Ein Wissenschaftler des KMITNB gastiert derzeit an der Fakultät für Informatik. Watcharachai Kongsiriwattana wird in den kommenden Wochen Erfahrungen in den Forschungsschwerpunkten der Fakultät sammeln. TU-Rektor Prof. Matthes hofft, dass in Zukunft auch Studierende beider Länder von der nun besiegelten Kooperation profitieren und nach einem Bachelor-Abschluss in der Heimat ein Masterstudium an der jeweiligen Partnerhochschule aufnehmen. Auch Prinzessin Sirindhorn zeigte sich in ihrer Ansprache überzeugt, dass sich andere Kulturen und Werte nur im direkten Kontakt zu fremden Ländern verstehen lassen. Drei thailändische Nachwuchswissenschaftler promovieren derzeit an der TU Chemnitz. Mutchima Sittiho forscht seit kurzem in der Fakultät für Maschinenbau. Er fühlt sich geehrt, dass er während des Besuches der thailändischen Prinzessin sogar ein kurzes Gespräch mit Ihrer Königlichen Hoheit führen konnte. "Es ist in Thailand nicht leicht, direkten Kontakt zum Königshaus zu bekommen", bestätigen Phat Masniyom und Kunlapaporn Sritragool, die ebenfalls an der TU promovieren.

Auch für den Rektor der TU Chemnitz, Prof. Dr. Klaus-Jürgen Matthes, war es ein besonderes Erlebnis: "Der Besuch der Prinzessin ist für mich persönlich ein Höhepunkt. Für die Universität ist es eine hohe Auszeichnung, dass sich die Prinzessin in den vergangenen drei Jahren persönlich für die Vernetzung zwischen dem King Mongkut's Institute of Technology North Bangkok sowie weiteren Hochschulen ihres Landes und der TU Chemnitz stark gemacht hat." In Anerkennung dieser Verdienste zeichnete Prof. Matthes Prinzessin Sirindhorn während der Internationalen Semestereröffnung mit der Ehrenmedaille der TU Chemnitz aus. Diese wurde zum ersten Mal in der Geschichte der Universität verliehen.

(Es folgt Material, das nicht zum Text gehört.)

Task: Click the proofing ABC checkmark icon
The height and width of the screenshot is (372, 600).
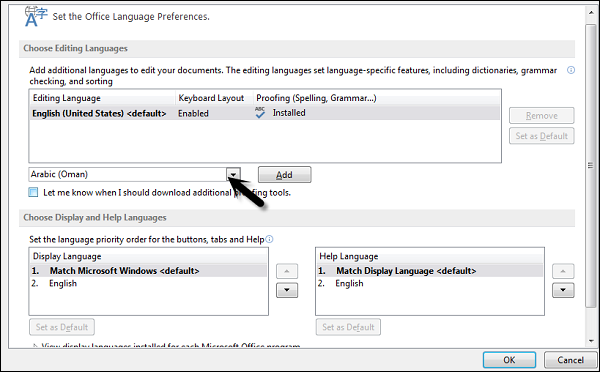Action: tap(260, 113)
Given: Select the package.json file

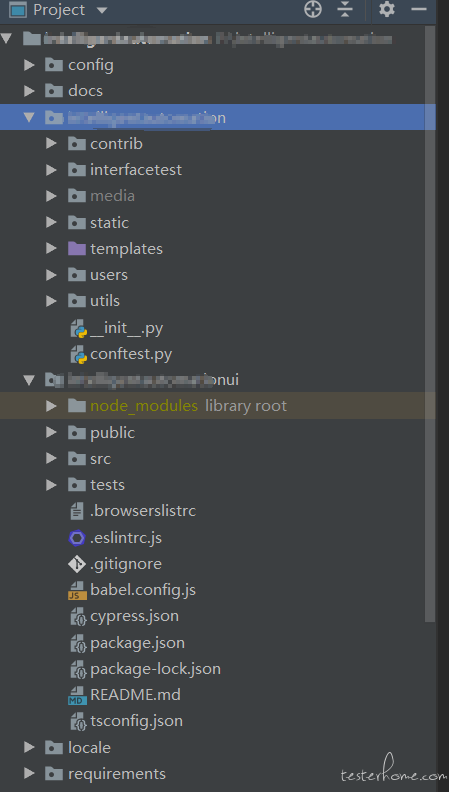Looking at the screenshot, I should 137,642.
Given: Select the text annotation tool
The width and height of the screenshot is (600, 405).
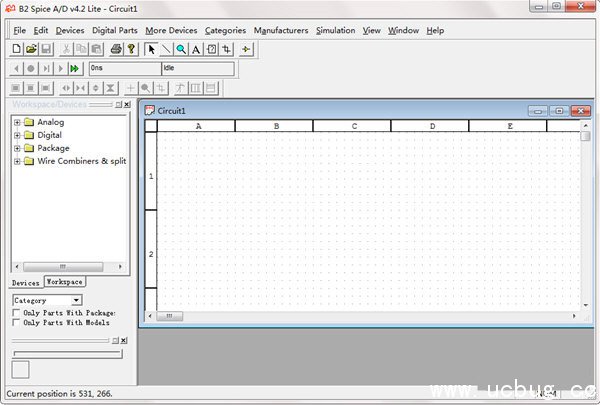Looking at the screenshot, I should [196, 49].
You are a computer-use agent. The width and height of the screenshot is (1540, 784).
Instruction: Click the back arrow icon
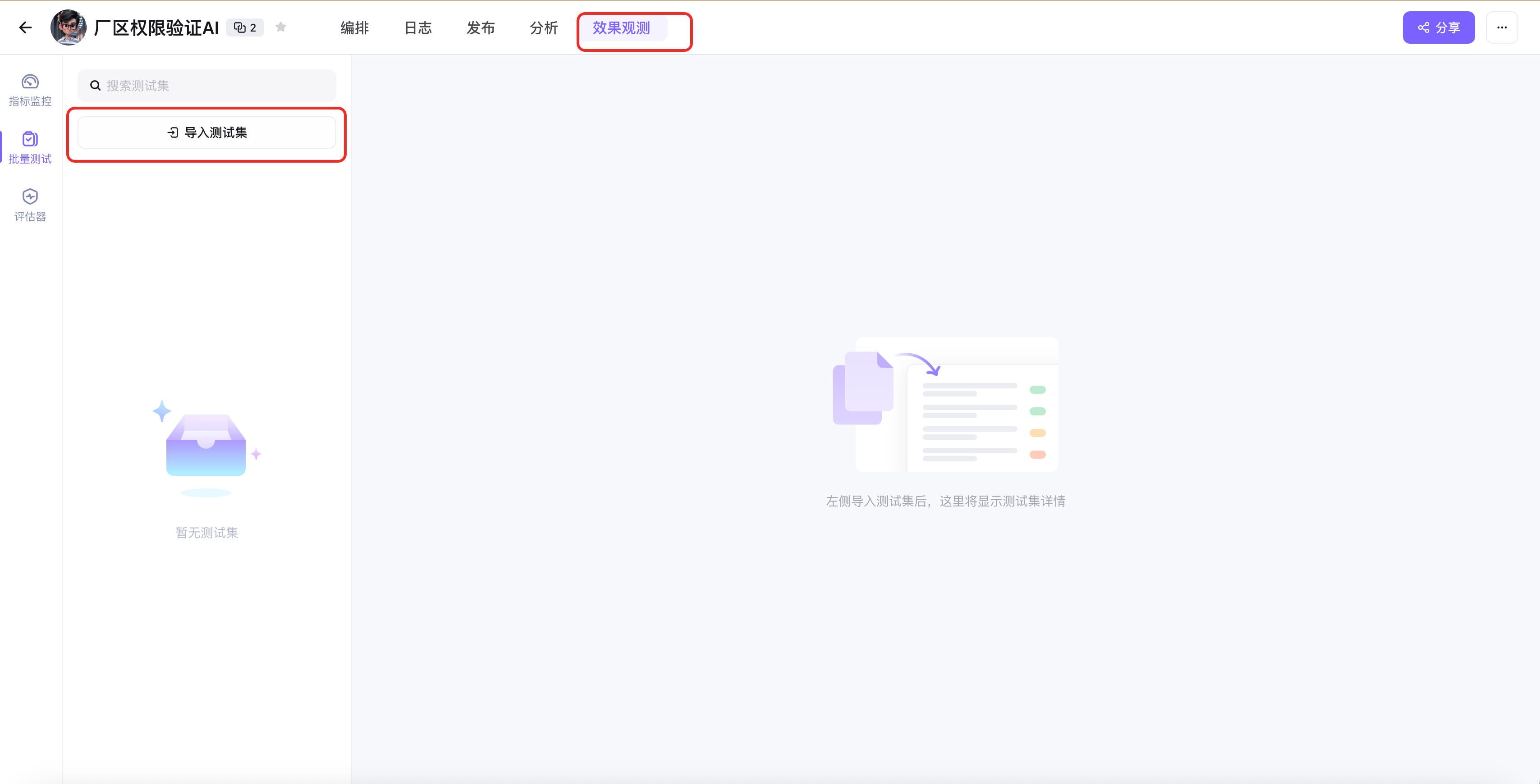[25, 27]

Im Hörsaalgebäude der TU herrschte am ersten Besuchstag Ihrer Königlichen Hoheit thailändisches Flair. Kulinarische Köstlichkeiten, kunstvolle Dekorationen und landestypische Schmuckstücke wurden von der Rajamangala University of Technology Phra Nakhon Chotiwet angeboten, mit der die TU Chemnitz eine Absichtserklärung zur weiteren Kooperation unterzeichnet hat. Diese Hochschule setzt sich sehr für die Pflege der thailändischen Kultur ein.

Den Abschluss der Internationalen Semestereröffnung bildete die Verleihung der Förderpreise von Volkswagen Sachsen an drei Absolventen der TU, die für ihre herausragenden Studienabschlussarbeiten mit Praxisbezug zum Automobilbau geehrt wurden. Dr. Frank Löschmann, Sprecher der Geschäftsführung der Volkswagen Sachsen GmbH, überreichte die Preise zusammen mit dem TU-Rektor Prof. Matthes. Auch Löschmann ermutigte die Studierenden, internationale Erfahrungen zu sammeln und diese bei ihrer beruflichen Zukunft in Sachsen einzubringen.


Am 10. Oktober 2007 setzt Prinzessin Sirindhorn ihren Aufenthalt an der TU und in der Stadt Chemnitz fort. Sie ist zu Gast im Labor der Professur Strukturleichtbau und Kunststoffverarbeitung sowie im Labor für Bewegungswissenschaft und Sporttechnologie an der Chemnitzer Universität. Danach besucht sie den Kältespeicher der Stadtwerke Chemnitz. Abschließend wird sie sich im Rathaus ins Goldene Buch der Stadt eintragen.